MY FATHER WAS BORN IN 1914 in Liverpool, England. He lived his whole life in Liverpool and rarely traveled more than 30 miles from the city. My mother was born in 1919, also in Liverpool. It was only later in her life that she traveled out of the country for holidays. I was born in Liverpool in 1950. Even then, people didn’t really go anywhere. A visit to the nearest town was a day’s outing. In some regions, dialects were so distinct that it was possible to tell which village or part of town someone came from. I have five brothers and a sister, all born in Liverpool. My brother John has been piecing together our family tree. He found out that in the mid-to-late nineteenth century, seven of our eight great grandparents grew up in Liverpool too, all within a couple of miles of each other, in some cases in adjacent streets. That is how they met. For most of human history, people lived, worked and married locally and expected to live the sorts of lives their parents had led. They were not besieged with media images of celeb- rities and reality stars that made them hesitate about settling for the person they’d just met at the pub.

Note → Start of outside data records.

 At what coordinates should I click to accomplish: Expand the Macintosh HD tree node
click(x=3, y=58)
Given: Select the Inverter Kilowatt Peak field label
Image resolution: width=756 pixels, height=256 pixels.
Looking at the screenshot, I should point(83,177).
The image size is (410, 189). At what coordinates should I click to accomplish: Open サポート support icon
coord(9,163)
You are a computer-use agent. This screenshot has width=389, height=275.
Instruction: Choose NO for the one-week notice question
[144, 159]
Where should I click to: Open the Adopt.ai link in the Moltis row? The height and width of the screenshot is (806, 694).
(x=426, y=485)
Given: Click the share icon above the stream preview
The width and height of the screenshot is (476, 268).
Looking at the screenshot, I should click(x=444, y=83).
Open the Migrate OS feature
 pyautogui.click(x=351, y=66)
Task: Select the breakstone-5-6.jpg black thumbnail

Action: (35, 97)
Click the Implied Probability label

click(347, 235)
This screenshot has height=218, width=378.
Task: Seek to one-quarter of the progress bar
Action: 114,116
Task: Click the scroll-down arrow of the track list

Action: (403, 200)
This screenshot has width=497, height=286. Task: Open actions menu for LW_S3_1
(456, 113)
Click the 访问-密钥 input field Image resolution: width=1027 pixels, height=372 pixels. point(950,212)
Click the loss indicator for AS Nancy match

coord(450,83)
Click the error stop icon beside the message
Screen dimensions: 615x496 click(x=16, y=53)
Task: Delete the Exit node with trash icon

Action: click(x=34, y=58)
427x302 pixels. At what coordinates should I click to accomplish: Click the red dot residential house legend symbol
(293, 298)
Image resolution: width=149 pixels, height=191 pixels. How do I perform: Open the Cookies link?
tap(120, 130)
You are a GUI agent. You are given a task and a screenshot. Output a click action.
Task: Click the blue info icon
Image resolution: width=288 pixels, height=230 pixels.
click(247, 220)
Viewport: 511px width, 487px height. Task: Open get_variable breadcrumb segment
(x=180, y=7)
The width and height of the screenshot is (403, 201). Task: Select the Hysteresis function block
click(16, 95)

I now travel so much for my work that I sometimes cannot remember where I have been or when. A few years ago I went to Oslo in Norway to speak at a conference. I flew overnight from Los Angeles via New York. The plane was delayed and I arrived in Oslo five hours late and tired but looking forward to the event. As I was getting ready to go on stage, one of the organizers asked me whether I had been in Oslo before. I told her that I had not but that the city seemed fascinating. A few hours later, I remembered that I had been in Oslo before. For a week! Admittedly it was about 15 years earlier, but even so. You don’t usually wander into Norway without noticing. In a week, you do all kinds of things: eat, shower, meet people and talk and think about Norwegian things. I had been to the National Art Gallery and spent time looking at paintings by Edvard Munch, including The Scream, which is what I felt like doing when I realized I had forgotten the entire trip. It may be a sign that I am on the move too much. I think it’s also a sign of the times.

I used to live in England in a village called Snitterfield (really), which is three miles from Stratford-upon-Avon, the birthplace of William Shakespeare. Snitterfield is where William Shakespeare’s father, John, was born in 1531. When he was 20 years old, John left Snitterfield to seek his fortune in Stratford. It is almost impossible to grasp the differences between his view of the world and ours almost 500 years later, when business travelers fly across continents to attend meetings for the weekend and then forget where they’ve been. For most of human history, social change was snail-like in comparison with now. As we’ll see later, there were revolutionary discoveries, expeditions and technological inventions during his lifetime. Even so, John Shakespeare’s daily life probably differed very little from that of his parents, grandparents or great grandparents.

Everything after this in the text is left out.